NB: I should hopefully have some more images for the review soon. I'll upload them when they're available (my e-mail conversations with the publisher are a little slow moving, which is my fault, not theirs). In the meantime, check out Dave Hone's interview with Julius Csotonyi and Steve White for more pics (the interview's very good too!). All art is of course © Julius Cstonoyi, and should you use it without permission, a flock of angry dinosaurs will descend through your bedroom window and peck you while you sleep.
While slightly smaller than Dinosaur Art, this is still a hefty book; even so, it often proves too confining for Csotonyi's more panoramic works, many of which luxuriate over vast fold-out spreads. While the bulk of the book is divided into Palaeozoic, Mesozoic, and Cenozoic sections, there was never any doubt as to who the cover stars would be - quite literally. And so we are treated to a truly eye-popping, wonderfully composed cover, as a gorgosaur attempts to snatch a baby Spinops from right under the parent's nose (while putting itself in serious danger of being pummeled). Csotonyi's great skill is in portraying the athleticism of these animals through dynamic, exciting poses, while also convincing us of their enormous heft, and making them appear completely at home in their surroundings. Csotonyi's worlds are not the cartoonish, volcano-strewn theatre backdrops of old - they're true palaeoenvironments, allowing us a glimpse not just at long-vanished creatures, but the complete world they inhabited. In that regard, he stands among a very few of the world's truly great palaeoartists.
Csotonyi's careful approach to reconstructing prehistoric habitats pays off nowhere better than in his Palaeozoic scenes, which take on a truly bizarre, very alien appearance - as well they should. So often depicted in drab, sandy landscapes, it's still startling to see the likes of Edaphosaurus and Dimetrodon at home in lush forests of gigantic ferns and club-mosses. For those of us who are enthusiasts mostly of Mesozoic reptiles, it's easy to forget just how weird things were back still further in time. Csotonyi's achievement is in not just describing, or even showing us that world, but really taking us there.
Csotonyi works mostly in digital these days, and has increasingly made use of photo-composites in his work. While he remains very good at a technique that is terribly easy to get horribly wrong, I must confess to still enjoying his pure (digital) painting work a lot more; it looks so much more 'of a piece', and actually convinces us more of the scene's reality. Admittedly, some of Csotonyi's best photo-manips are quite difficult to detect as such, but all too often the technique results in a disjointed sky or (in one rhino-starring incidence in particular) foliage. Still, Cstotonyi's use of photo-compositing shows signs of improving with time even in this book, and the painted elements of his work remain utterly gorgeous.

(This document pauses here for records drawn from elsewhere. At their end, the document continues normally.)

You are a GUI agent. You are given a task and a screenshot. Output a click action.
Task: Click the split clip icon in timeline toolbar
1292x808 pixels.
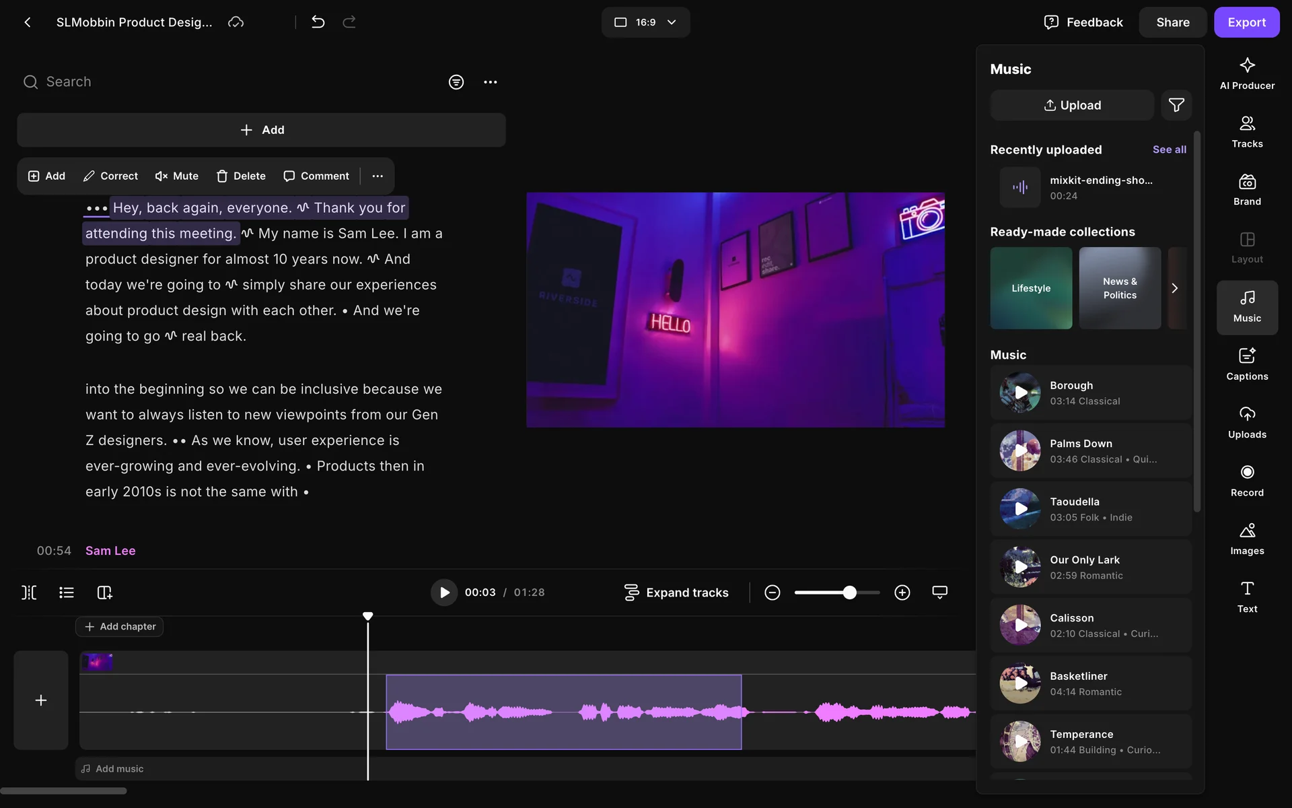click(29, 593)
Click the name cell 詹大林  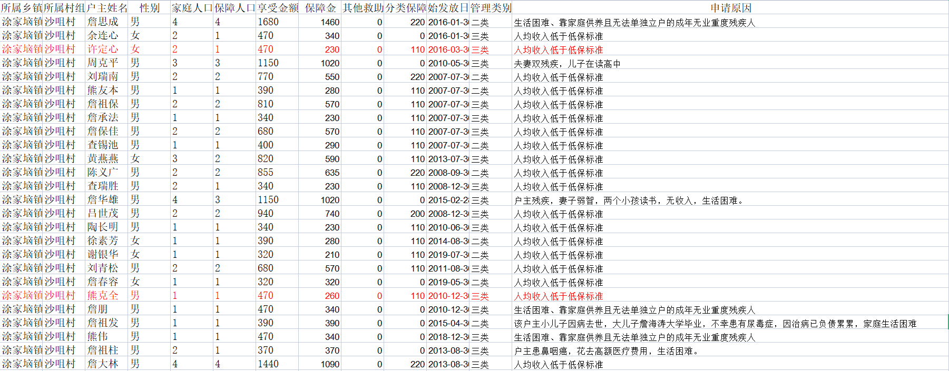103,364

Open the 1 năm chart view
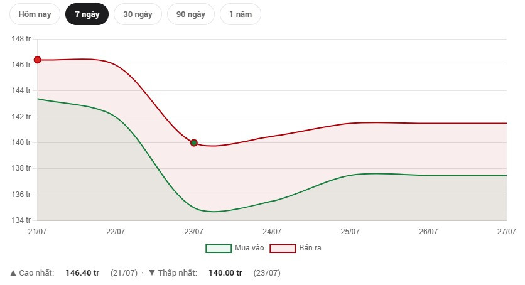point(241,14)
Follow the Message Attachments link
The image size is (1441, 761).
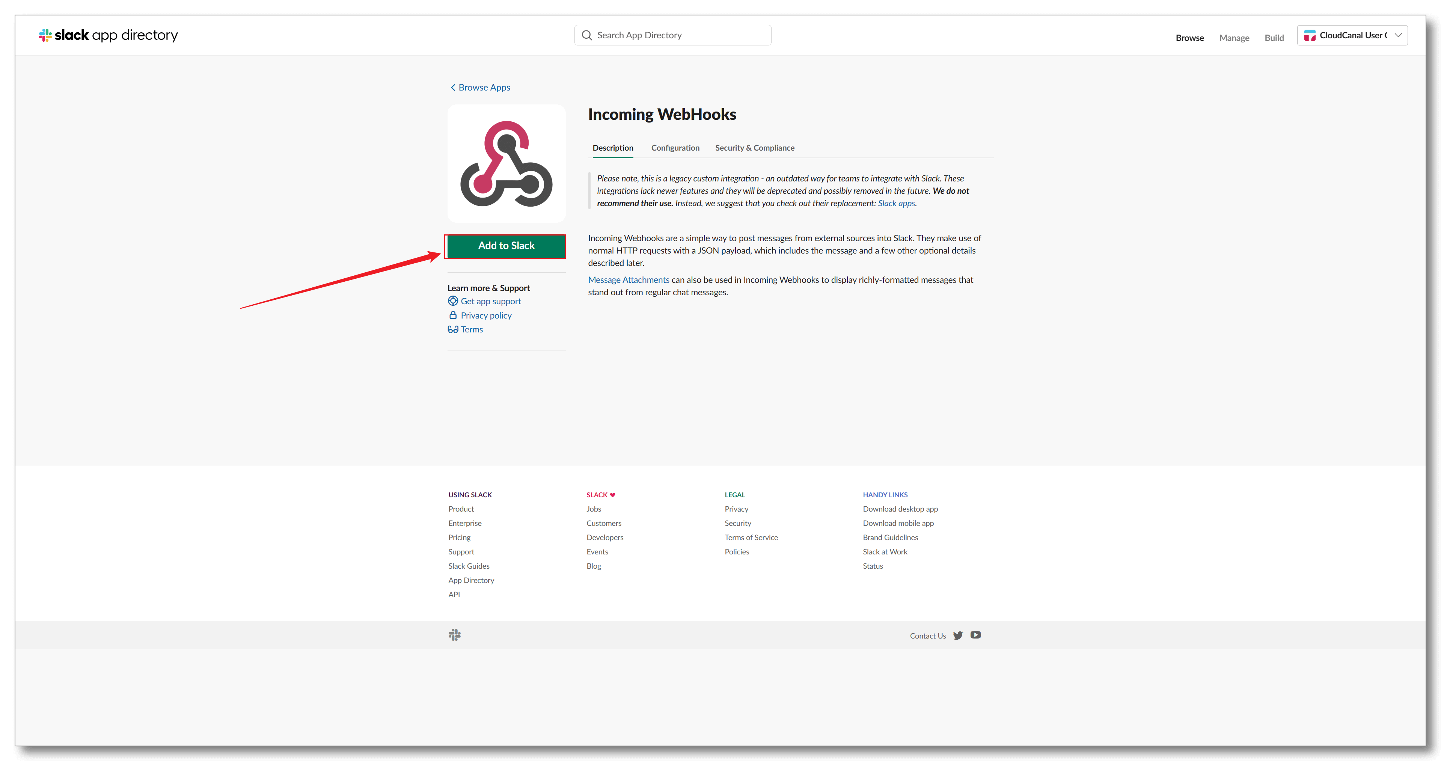pyautogui.click(x=628, y=280)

Amid all my fawning, it's probably worth mentioning a little something about the broader content of the book that I am ostensibly reviewing. While the unabashed purpose of the book is to showcase Csotonyi's art in all its glossy, excellently reproduced glory, the reader is given a little more to chew on than a gallery of pretty pictures. The majority of pieces receive explanatory labels (and often rather more than that), either from Csotonyi himself, Steve White, or a host of scientists, who will have typically published on one or more of the animals featured in a given piece. In such a way, the artworks are given a broader scientific context, one that was often missing in Dinosaur Art. Many of the pieces are also accompanied with preliminary roughs, sketches and earlier revisions, which provide a welcome glimpse into Csotonyi's process, in addition to fascinating 'what if' alternative versions of some of the best works. Thanks to the range of works on offer, it's also possible to see Csotonyi's work evolve over the years (thankfully, his primary-less dromaeosaurs are now a thing of the past).
One of the best examples of these elements coming harmoniously together is in a section looking at Csotonyi's fish-eye view of an Apatosaurus knocking over a tree (apparently inspired by a chat with Dave Hone). Here is a complete insight into the scientific thinking and speculation, artistic process, and the gradual and painstaking development of this particularly unusual and challenging piece. A number of different works are given this treatment, and it'll all prove highly engrossing for anyone interested in the business of great palaeoart.
In sum, this is the type of palaeoart book that we've all been waiting for - the sort that has only very rarely been seen before. It's a celebration of Csotonyi's work, of course, but it's also a celebration of the art of restoring extinct animals more broadly. The price tag (£25 in the UK, $34.95 in the US) might seem hefty at first, but you definitely get what you pay for - this is a wonderful book that you'll be poring over for weeks, and referring back to for years to come.